*Problem details*: Rewrite the lines from the one with "You are a GUI" to the one with "Screen dimensions: 1920x1080" below, changing "desktop shortcut" to "taskbar icon" and leaving everything else as it is.

*Input records*:
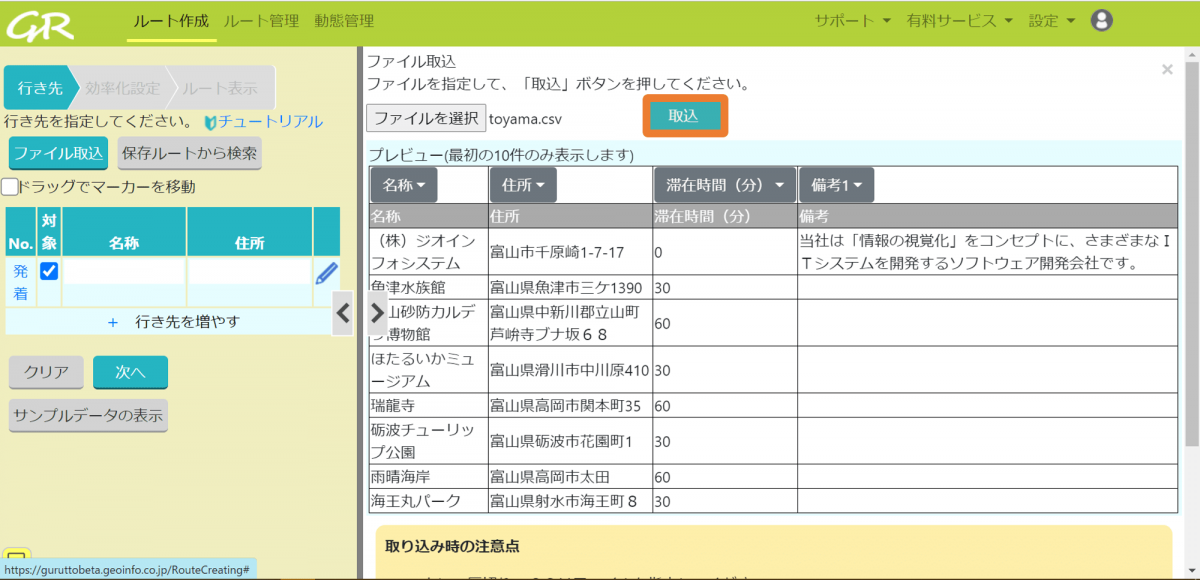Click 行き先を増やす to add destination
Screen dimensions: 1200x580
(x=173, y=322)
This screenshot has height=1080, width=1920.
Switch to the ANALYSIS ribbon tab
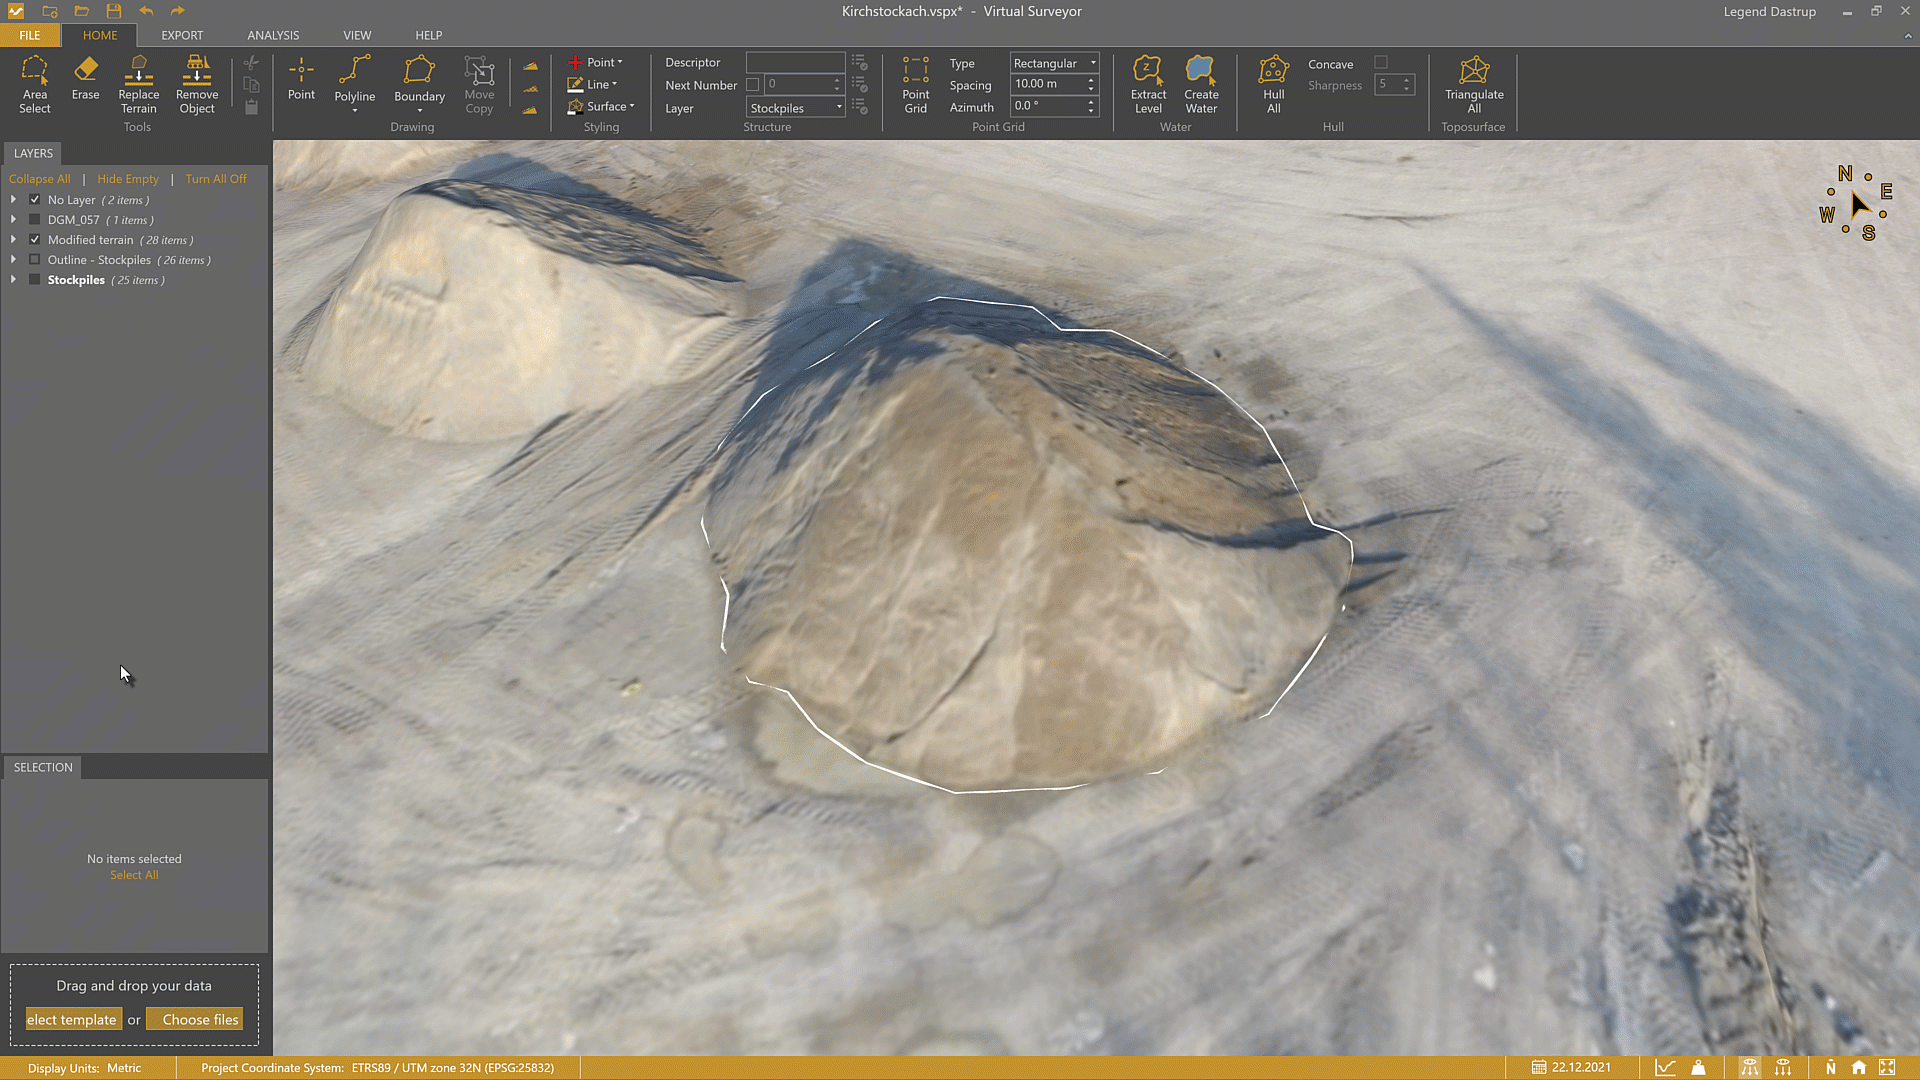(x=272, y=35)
---
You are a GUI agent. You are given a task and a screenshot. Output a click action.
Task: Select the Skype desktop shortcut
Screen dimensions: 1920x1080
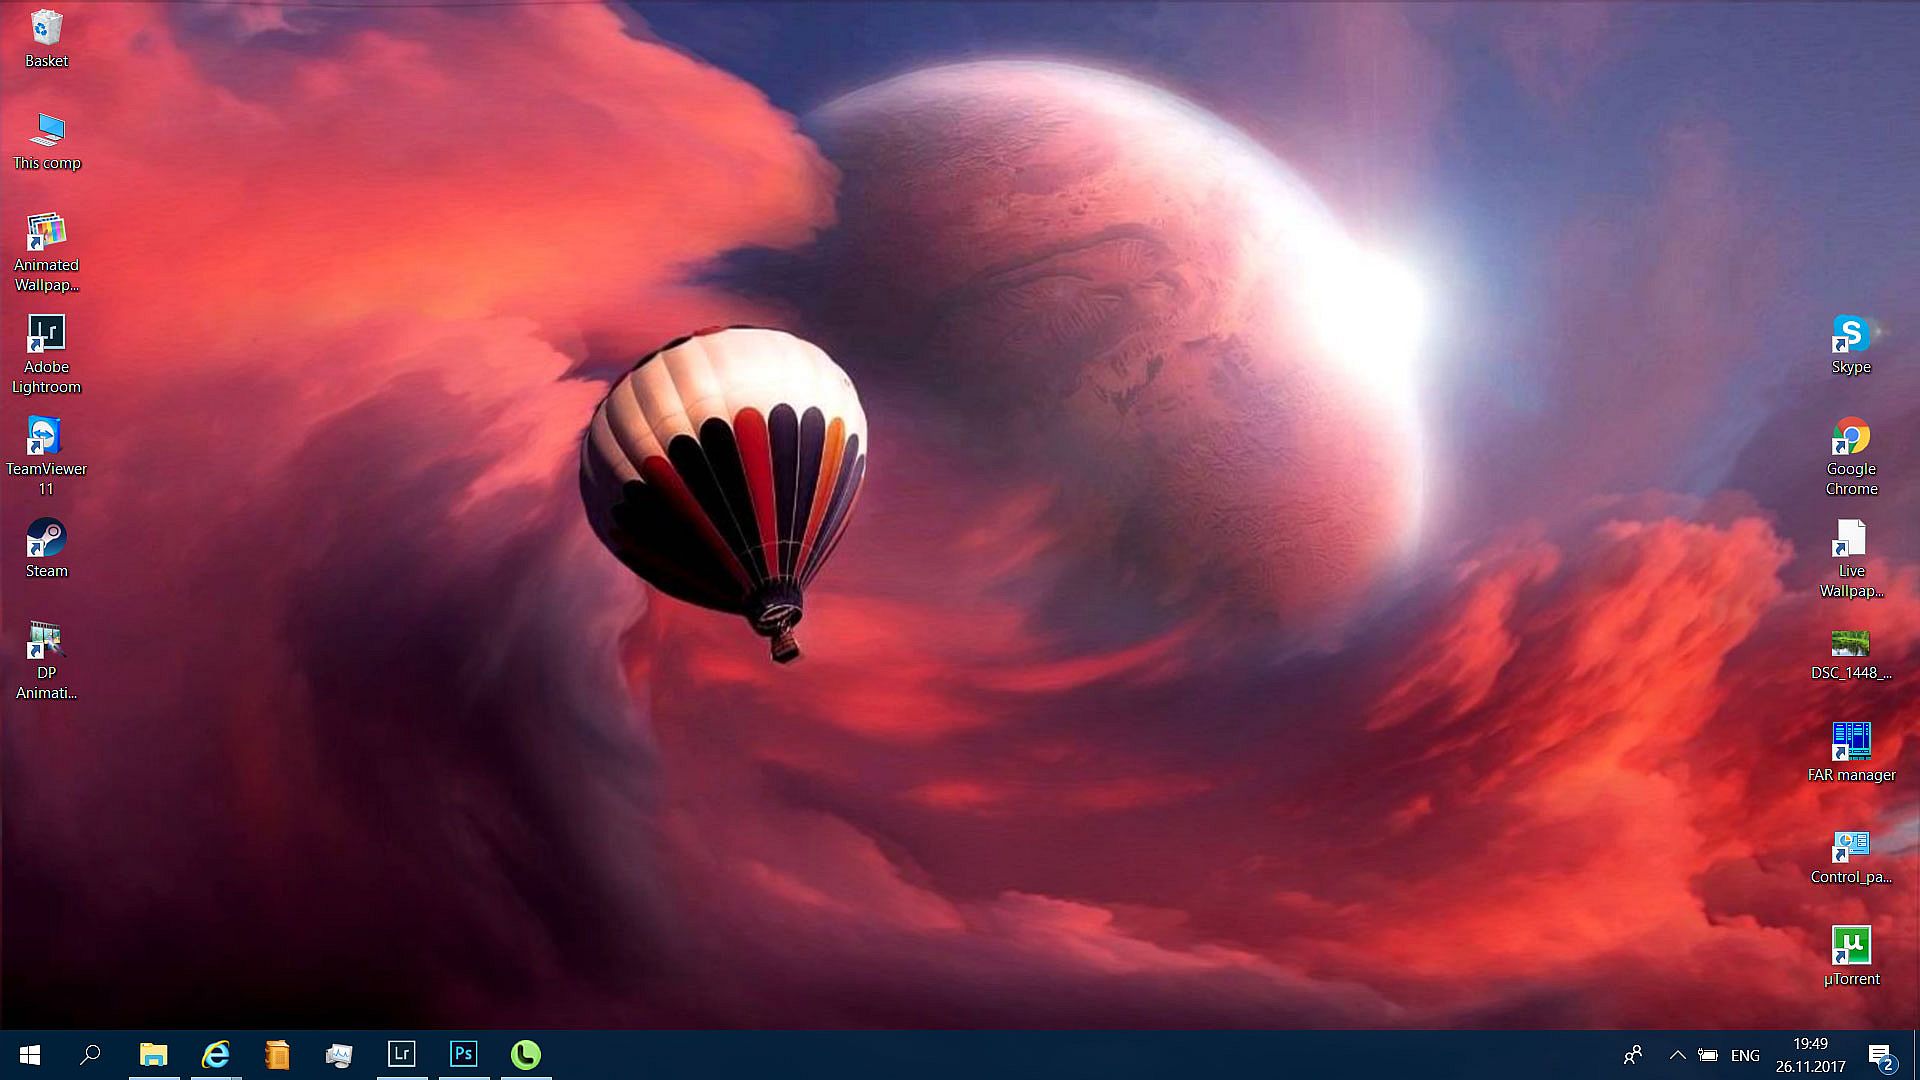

*Answer for the task*:
You are a GUI agent. You are given a task and a screenshot. Output a click action.
Task: Select the Skype taskbar icon
Screen dimensions: 1920x1080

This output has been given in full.